Polls keep receding into the future, with analysts talking about hung parliament, reports Asia Sentinel
There is growing speculation in Kuala Lumpur that the country might have to deal with a so-called hung parliament, in which no major party has an absolute majority of seats, following national elections expected to be called before the end of the year.
That would be a drastic comedown from the decades prior to 2008, when the opposition Pakatan Rakyat coalition broke the Barisan Nasional’s two-thirds majority in parliament for the first time since the country’s independence in 1963, and it would open the parliament to chaos.
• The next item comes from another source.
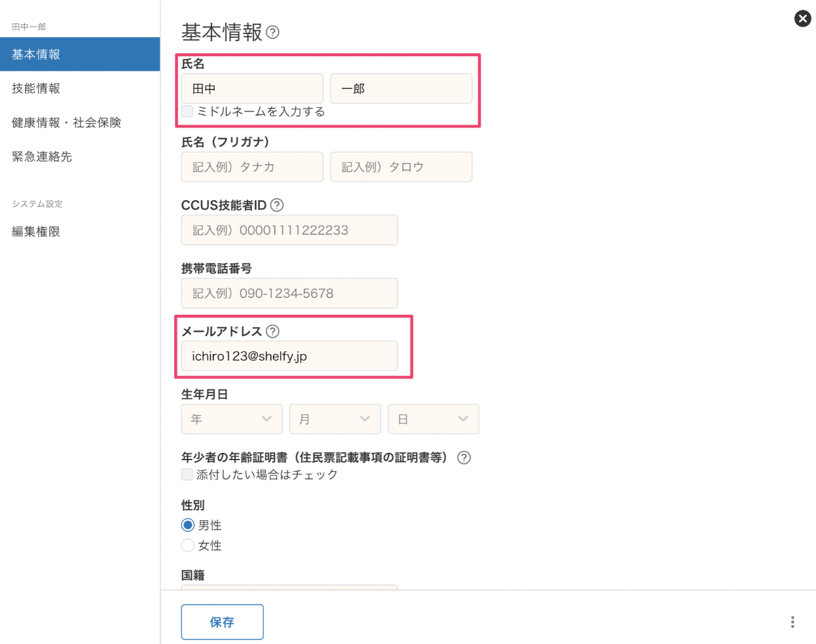Click help icon beside メールアドレス label
The image size is (816, 644).
tap(273, 331)
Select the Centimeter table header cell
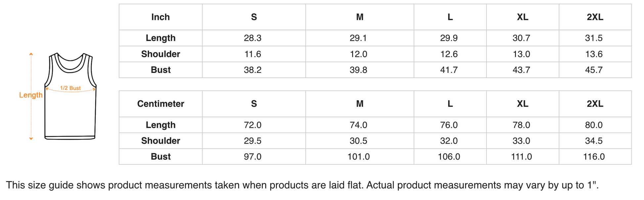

Intensive horse-trading would take place, in which both sides would resort to pouring money to secure the loyalty of the minority parties and lure members away from the other party, reminiscent of what followed the 2008 opposition victory in Perak state, after which Prime Minister Najib Tun Razak induced three opposition lawmakers to change sides and took the state away from the opposition.
Currently the Barisan controls 137 seats, the Pakatan Rakyat 75, and two minor parties, Parti Sosialis Malaysia and the Sabah Progressive Party holding two. There are seven independent members.
When the election will be held remains open to question, with the date continuing to recede since speculation started last year. The polls had been rumored for June, then July. That seems unlikely as Parliament remains in session until the end of this month, although it could be adjourned if the Prime Minister decides to do so.
But Puasa, the Malaysian version of Ramadan, begins July 20 and runs through Aug. 19 and is followed by the hajj, when devout Muslims visit Mecca, and other religious events. Some analysts believe the polls could be in September, although the budget is to be presented to the parliament on Sept. 28 and it is widely believed Najib will hold up the dissolution of parliament until after he announces a budget that would deliver benefits to the electorate. In the 2012 budget, Najib poured out a cornucopia of goodies, including salary increases for the country’s 1.3 million civil servants – mostly ethnic Malays, UMNO”s core constituency as well as a RM500 (US$162) one-off cash benefit for households earning less than RM3000 (US$974) per month – also aimed at poor, rural Malays and Indians, totalling RM1.8 billion (US$583 million).
Nonetheless, “The feedback they get is bad,” said a source with ties to the government in Kuala Lumpur. “Special Branch, Umno, the Information Ministry, military intelligence – all show slim majorities. So they are worried.”